> _Task to carry out_
Look below for lines that hold the string "record" and copy each one.

> _Dataset entries_
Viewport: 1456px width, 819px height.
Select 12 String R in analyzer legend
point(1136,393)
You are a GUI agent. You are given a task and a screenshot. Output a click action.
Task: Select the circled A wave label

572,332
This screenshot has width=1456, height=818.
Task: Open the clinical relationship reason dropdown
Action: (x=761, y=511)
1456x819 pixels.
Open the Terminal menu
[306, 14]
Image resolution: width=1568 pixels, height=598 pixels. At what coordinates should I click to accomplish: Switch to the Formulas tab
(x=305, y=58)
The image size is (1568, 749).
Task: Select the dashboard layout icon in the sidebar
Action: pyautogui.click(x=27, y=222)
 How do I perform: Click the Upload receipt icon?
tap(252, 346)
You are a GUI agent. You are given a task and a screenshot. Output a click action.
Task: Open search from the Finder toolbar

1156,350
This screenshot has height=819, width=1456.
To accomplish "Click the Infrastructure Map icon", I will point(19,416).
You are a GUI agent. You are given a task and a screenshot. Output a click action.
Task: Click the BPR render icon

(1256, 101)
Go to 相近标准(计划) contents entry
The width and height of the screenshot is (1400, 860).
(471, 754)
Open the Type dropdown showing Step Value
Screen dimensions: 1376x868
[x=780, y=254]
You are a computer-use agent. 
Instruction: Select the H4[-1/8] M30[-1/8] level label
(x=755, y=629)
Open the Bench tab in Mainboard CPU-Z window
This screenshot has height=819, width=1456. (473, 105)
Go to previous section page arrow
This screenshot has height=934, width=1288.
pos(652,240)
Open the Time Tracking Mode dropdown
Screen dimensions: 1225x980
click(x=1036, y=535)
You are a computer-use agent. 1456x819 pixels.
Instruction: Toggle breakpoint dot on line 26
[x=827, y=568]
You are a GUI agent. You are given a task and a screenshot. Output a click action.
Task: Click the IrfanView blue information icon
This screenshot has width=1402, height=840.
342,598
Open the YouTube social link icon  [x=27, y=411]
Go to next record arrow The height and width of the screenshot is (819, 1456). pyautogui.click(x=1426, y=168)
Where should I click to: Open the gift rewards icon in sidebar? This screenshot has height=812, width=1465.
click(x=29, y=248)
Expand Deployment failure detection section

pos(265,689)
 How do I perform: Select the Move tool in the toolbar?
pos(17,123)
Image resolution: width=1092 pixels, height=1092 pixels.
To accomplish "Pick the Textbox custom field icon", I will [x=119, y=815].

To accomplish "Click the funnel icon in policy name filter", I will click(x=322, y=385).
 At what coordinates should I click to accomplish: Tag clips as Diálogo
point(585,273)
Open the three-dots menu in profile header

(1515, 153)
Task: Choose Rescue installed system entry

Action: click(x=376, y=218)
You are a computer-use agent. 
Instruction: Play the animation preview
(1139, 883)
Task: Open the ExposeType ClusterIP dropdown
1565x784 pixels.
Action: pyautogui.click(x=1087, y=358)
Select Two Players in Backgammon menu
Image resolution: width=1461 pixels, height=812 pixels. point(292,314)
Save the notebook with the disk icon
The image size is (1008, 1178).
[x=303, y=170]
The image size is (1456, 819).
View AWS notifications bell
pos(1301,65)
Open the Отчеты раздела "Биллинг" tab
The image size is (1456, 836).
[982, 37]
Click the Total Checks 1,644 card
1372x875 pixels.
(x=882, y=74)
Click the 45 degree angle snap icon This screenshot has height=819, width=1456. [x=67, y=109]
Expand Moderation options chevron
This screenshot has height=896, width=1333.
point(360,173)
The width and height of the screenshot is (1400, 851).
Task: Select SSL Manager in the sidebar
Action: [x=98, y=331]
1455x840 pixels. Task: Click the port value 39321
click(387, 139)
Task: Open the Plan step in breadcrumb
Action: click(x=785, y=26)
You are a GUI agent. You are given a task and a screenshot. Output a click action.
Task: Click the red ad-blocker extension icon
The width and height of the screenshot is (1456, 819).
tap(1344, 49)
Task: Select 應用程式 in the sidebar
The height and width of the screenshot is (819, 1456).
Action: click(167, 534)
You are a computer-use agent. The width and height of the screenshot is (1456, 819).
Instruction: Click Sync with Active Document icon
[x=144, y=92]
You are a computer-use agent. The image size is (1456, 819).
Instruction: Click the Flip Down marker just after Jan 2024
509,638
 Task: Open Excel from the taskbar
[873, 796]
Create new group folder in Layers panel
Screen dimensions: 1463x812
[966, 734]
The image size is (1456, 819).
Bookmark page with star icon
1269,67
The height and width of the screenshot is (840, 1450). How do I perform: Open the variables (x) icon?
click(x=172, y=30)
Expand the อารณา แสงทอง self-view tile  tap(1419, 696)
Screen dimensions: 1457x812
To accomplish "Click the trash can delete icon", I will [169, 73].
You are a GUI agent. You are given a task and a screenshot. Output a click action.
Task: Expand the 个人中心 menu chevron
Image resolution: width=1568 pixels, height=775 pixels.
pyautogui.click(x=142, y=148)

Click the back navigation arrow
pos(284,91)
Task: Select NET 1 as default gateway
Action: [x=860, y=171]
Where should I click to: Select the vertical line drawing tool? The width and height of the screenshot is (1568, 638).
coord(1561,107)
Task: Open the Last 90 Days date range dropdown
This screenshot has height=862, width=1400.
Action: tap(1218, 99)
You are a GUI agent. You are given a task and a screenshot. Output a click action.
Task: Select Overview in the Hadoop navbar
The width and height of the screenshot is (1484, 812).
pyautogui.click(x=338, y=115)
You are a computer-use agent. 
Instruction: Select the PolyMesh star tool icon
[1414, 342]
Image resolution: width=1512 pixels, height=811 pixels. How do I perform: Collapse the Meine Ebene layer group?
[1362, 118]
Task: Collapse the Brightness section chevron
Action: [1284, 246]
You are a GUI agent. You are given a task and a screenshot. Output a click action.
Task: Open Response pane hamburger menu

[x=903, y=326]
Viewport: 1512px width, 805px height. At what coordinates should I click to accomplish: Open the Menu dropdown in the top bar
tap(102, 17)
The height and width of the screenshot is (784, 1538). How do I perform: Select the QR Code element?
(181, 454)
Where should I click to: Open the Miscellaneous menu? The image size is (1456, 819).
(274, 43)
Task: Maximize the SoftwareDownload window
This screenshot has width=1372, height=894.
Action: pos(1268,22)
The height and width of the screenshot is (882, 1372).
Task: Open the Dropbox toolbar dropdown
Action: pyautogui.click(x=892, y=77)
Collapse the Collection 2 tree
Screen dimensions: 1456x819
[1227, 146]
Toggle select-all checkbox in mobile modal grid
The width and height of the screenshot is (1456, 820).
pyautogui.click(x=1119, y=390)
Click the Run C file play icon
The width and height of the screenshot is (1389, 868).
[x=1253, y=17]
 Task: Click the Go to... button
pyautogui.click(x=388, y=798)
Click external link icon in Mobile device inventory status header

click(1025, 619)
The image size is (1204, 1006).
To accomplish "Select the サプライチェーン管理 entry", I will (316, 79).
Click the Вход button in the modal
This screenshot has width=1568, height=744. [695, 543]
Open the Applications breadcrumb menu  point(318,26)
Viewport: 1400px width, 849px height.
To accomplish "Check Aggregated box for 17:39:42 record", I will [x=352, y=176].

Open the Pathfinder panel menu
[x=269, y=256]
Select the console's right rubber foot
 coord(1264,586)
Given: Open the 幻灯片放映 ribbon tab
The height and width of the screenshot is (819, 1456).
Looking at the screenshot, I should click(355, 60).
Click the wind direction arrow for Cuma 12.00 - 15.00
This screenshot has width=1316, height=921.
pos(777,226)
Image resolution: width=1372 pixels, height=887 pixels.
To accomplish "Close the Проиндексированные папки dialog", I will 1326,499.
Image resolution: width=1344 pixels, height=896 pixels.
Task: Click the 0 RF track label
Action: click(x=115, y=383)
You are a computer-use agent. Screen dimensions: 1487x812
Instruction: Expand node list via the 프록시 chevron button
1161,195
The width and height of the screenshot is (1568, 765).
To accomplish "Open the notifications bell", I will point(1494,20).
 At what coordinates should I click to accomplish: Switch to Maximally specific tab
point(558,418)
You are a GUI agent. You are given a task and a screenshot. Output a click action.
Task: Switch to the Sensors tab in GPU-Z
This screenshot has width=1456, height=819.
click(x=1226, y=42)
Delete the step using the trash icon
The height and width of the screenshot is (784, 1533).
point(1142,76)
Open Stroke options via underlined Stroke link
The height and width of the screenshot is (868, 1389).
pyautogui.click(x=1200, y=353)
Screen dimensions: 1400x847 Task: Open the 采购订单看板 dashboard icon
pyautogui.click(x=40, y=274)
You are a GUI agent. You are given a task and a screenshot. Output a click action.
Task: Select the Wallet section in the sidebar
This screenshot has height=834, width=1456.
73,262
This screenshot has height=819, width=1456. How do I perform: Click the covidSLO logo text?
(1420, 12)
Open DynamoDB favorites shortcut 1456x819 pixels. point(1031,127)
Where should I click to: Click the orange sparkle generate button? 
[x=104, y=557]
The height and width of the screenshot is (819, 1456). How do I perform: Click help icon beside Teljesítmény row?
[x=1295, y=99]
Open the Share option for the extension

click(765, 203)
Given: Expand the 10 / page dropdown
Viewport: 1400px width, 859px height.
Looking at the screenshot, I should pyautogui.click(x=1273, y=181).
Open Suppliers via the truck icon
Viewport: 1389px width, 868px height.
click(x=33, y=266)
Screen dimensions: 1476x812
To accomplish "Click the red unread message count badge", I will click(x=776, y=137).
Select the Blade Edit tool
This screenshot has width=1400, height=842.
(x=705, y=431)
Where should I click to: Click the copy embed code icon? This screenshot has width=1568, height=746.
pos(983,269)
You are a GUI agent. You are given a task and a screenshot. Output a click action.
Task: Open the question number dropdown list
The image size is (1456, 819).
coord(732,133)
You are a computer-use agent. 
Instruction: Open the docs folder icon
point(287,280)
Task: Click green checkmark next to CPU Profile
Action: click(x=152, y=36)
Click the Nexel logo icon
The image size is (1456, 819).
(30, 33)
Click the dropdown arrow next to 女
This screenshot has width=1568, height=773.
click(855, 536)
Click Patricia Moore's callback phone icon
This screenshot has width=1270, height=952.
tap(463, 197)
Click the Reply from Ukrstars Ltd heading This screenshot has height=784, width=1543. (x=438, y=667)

> _Answer space_
Go to next record arrow The height and width of the screenshot is (819, 1456). pyautogui.click(x=1426, y=168)
To accomplish "Check Aggregated box for 17:39:42 record", I will [x=352, y=176].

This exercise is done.